As with the male pelvis, the standing patient position can work well for the female pelvis, but the supine position is more standard. The standing position optimizes the detection of pelvic fluid. Here is a transverse view of a nulligravida patient with a very full bladder. The probe was angled cephalad through the bladder to view the uterus, which contained an IUD in the center. The patient’s right ovary is in view.
Multigravid patients will have larger uteri and a normal uterus can be more lateral than central. The ovaries are usually located lateral near the iliac vessels but are not always easy to see. However, if the following image were obtained in a post-menopausal woman, there would be a cancer concern. The uterus is heterogenous and enlarged and there is a 2.5 cm cyst in the right ovary.

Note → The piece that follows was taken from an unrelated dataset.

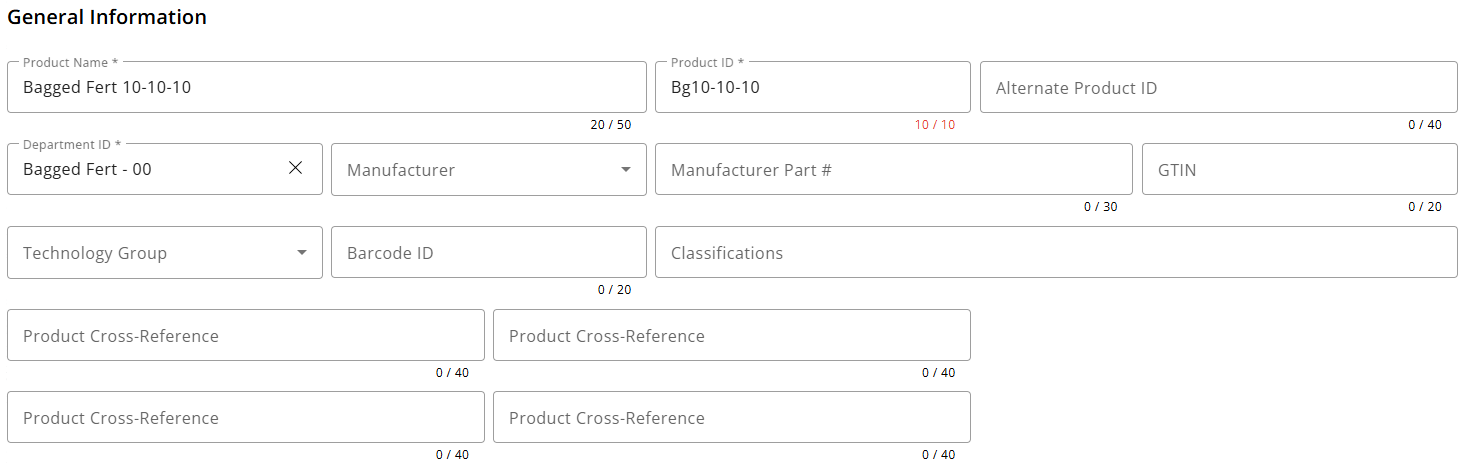
Task: Focus the Manufacturer Part # input
Action: pos(893,170)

Here is the longitudinal view in a normal gravid, premenopausal, non-pregnant woman. The vagina is immediately posterior to bladder on the right side of the screen. The rectum is below the vagina. The uterus is just below the bladder on the left side of the screen. The uterine stripe can be seen intermittently in the center of the uterus. The cervix is at the end of the uterine stripe.
The very important rectouterine space that might contain small amounts of intra-peritoneal fluid is shown in the following image (arrow pointing to the fluid).By sliding transversely across the area, the ovaries can usually be seen, and the width of the uterus determined. Here is the previous premenopausal patient with the probe moved lateral to show the normal left ovary with several small cysts.
Next is the right ovary in the same patient showing a dominant cyst about 2 cm in length with several smaller cysts. The iliac artery and vein are anterior to the ovary. These cysts can be a normal part of the menstrual cycle and usually resolve spontaneously without symptoms. No follow up would be needed in a premenopausal woman who was not pregnant unless there were symptoms. This same appearance in a postmenopausal woman could still be normal but would warrant short interval followup to see regression and not growth.